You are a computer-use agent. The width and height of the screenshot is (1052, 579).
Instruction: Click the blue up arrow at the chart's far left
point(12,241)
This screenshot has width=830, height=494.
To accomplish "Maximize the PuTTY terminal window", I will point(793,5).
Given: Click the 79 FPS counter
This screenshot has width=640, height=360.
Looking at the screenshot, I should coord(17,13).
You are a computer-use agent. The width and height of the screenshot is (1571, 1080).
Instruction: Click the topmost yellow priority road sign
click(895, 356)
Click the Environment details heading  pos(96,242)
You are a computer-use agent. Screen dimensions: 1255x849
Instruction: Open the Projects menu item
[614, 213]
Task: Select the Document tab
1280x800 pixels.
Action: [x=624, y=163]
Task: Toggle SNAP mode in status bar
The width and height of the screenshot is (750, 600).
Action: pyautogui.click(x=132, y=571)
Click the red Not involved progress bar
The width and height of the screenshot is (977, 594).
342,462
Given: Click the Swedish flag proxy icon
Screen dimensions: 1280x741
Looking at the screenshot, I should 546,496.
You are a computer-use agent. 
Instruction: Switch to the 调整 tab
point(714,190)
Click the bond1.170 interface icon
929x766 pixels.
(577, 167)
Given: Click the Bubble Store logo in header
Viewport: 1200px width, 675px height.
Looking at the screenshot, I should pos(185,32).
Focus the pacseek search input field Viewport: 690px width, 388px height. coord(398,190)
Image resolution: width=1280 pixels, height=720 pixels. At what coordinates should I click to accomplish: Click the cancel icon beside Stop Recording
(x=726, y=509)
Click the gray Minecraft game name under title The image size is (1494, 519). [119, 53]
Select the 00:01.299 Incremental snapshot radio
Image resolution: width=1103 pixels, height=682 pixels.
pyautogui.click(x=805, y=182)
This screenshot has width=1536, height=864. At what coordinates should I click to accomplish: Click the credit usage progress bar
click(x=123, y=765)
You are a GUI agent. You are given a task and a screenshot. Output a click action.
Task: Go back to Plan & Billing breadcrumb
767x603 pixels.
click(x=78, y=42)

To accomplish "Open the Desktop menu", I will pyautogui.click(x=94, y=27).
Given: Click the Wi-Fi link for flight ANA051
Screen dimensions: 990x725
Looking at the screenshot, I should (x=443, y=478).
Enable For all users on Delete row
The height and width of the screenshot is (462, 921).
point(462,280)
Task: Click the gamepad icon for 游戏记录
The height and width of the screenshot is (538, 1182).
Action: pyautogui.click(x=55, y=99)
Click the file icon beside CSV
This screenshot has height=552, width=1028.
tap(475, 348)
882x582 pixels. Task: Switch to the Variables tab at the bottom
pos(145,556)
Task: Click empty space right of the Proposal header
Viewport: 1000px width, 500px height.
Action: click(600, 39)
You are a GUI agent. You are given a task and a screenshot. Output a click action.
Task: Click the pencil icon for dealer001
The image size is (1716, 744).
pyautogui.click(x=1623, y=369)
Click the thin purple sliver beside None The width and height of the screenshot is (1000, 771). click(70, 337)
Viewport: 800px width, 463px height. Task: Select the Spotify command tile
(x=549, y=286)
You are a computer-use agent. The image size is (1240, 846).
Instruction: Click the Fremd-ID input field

- - -

• [WHAT NEEDS TO BE DONE] Restate the entries. Match them exactly.

• [ANSWER TO THE PROBLEM]
You are a computer-use agent. The width and height of the screenshot is (1052, 579).
Instruction: Click the blue up arrow at the chart's far left
point(12,241)
This screenshot has width=830, height=494.
To accomplish "Maximize the PuTTY terminal window", I will point(793,5).
Given: Click the 79 FPS counter
This screenshot has width=640, height=360.
Looking at the screenshot, I should coord(17,13).
You are a computer-use agent. The width and height of the screenshot is (1571, 1080).
Instruction: Click the topmost yellow priority road sign
click(895, 356)
Click the Environment details heading  pos(96,242)
You are a computer-use agent. Screen dimensions: 1255x849
Instruction: Open the Projects menu item
[614, 213]
Task: Select the Document tab
1280x800 pixels.
Action: [x=624, y=163]
Task: Toggle SNAP mode in status bar
The width and height of the screenshot is (750, 600).
Action: pyautogui.click(x=132, y=571)
Click the red Not involved progress bar
The width and height of the screenshot is (977, 594).
342,462
Given: Click the Swedish flag proxy icon
Screen dimensions: 1280x741
Looking at the screenshot, I should 546,496.
You are a computer-use agent. 
Instruction: Switch to the 调整 tab
point(714,190)
Click the bond1.170 interface icon
929x766 pixels.
(577, 167)
Given: Click the Bubble Store logo in header
Viewport: 1200px width, 675px height.
Looking at the screenshot, I should pos(185,32).
Focus the pacseek search input field Viewport: 690px width, 388px height. coord(398,190)
Image resolution: width=1280 pixels, height=720 pixels. At what coordinates should I click to accomplish: Click the cancel icon beside Stop Recording
(x=726, y=509)
Click the gray Minecraft game name under title The image size is (1494, 519). [119, 53]
Select the 00:01.299 Incremental snapshot radio
Image resolution: width=1103 pixels, height=682 pixels.
pyautogui.click(x=805, y=182)
This screenshot has width=1536, height=864. At what coordinates should I click to accomplish: Click the credit usage progress bar
click(x=123, y=765)
You are a GUI agent. You are given a task and a screenshot. Output a click action.
Task: Go back to Plan & Billing breadcrumb
767x603 pixels.
click(x=78, y=42)

To accomplish "Open the Desktop menu", I will pyautogui.click(x=94, y=27).
Given: Click the Wi-Fi link for flight ANA051
Screen dimensions: 990x725
Looking at the screenshot, I should (x=443, y=478).
Enable For all users on Delete row
The height and width of the screenshot is (462, 921).
point(462,280)
Task: Click the gamepad icon for 游戏记录
The height and width of the screenshot is (538, 1182).
Action: pyautogui.click(x=55, y=99)
Click the file icon beside CSV
This screenshot has height=552, width=1028.
tap(475, 348)
882x582 pixels. Task: Switch to the Variables tab at the bottom
pos(145,556)
Task: Click empty space right of the Proposal header
Viewport: 1000px width, 500px height.
Action: click(600, 39)
You are a GUI agent. You are given a task and a screenshot. Output a click action.
Task: Click the pencil icon for dealer001
The image size is (1716, 744).
pyautogui.click(x=1623, y=369)
Click the thin purple sliver beside None The width and height of the screenshot is (1000, 771). click(70, 337)
Viewport: 800px width, 463px height. Task: Select the Spotify command tile
(x=549, y=286)
You are a computer-use agent. The image size is (1240, 846).
Instruction: Click the Fremd-ID input field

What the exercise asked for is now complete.